Your task: Please quote only the lines that start at the one with "成都一台：北京专家会诊活动在成都银康 (68, 1469)" and go on to the last line of the data, both ends kept.

START Material shown

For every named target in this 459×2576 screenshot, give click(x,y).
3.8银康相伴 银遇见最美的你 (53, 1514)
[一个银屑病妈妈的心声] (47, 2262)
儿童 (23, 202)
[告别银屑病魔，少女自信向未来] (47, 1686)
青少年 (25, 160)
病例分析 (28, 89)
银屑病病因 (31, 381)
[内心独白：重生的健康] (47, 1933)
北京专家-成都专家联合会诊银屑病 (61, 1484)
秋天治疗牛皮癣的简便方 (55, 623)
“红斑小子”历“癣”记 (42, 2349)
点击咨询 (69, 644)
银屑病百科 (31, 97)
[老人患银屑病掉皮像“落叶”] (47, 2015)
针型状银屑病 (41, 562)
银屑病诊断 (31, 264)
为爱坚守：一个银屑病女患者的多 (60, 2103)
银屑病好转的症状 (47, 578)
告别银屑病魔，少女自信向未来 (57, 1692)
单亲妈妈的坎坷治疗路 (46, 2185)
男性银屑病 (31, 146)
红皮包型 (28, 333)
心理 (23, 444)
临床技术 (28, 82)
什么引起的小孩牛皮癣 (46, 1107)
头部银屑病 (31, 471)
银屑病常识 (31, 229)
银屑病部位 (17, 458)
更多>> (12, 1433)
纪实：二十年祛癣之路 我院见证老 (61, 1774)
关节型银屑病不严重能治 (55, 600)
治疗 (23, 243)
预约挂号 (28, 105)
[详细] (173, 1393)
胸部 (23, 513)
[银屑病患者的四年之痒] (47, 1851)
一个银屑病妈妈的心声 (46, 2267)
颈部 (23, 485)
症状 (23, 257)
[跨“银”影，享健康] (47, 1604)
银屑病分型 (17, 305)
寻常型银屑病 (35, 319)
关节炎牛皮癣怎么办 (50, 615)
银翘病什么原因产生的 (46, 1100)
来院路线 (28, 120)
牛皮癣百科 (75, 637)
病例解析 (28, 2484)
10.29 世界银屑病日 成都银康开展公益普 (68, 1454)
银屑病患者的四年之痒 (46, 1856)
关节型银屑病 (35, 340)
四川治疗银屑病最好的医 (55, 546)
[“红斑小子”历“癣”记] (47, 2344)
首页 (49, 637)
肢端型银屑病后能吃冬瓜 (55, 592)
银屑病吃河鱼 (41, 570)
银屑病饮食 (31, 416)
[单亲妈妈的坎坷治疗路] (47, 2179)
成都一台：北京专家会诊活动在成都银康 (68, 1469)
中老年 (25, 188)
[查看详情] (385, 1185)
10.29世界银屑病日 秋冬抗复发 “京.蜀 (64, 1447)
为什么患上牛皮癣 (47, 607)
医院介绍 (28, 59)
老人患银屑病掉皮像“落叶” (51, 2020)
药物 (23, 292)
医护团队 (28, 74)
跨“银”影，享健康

END Material shown

Solution for this problem:
成都一台：北京专家会诊活动在成都银康 (68, 1469)
中老年 (25, 188)
[查看详情] (385, 1185)
10.29世界银屑病日 秋冬抗复发 “京.蜀 (64, 1447)
为什么患上牛皮癣 (47, 607)
医院介绍 (28, 59)
老人患银屑病掉皮像“落叶” (51, 2020)
药物 (23, 292)
医护团队 (28, 74)
跨“银”影，享健康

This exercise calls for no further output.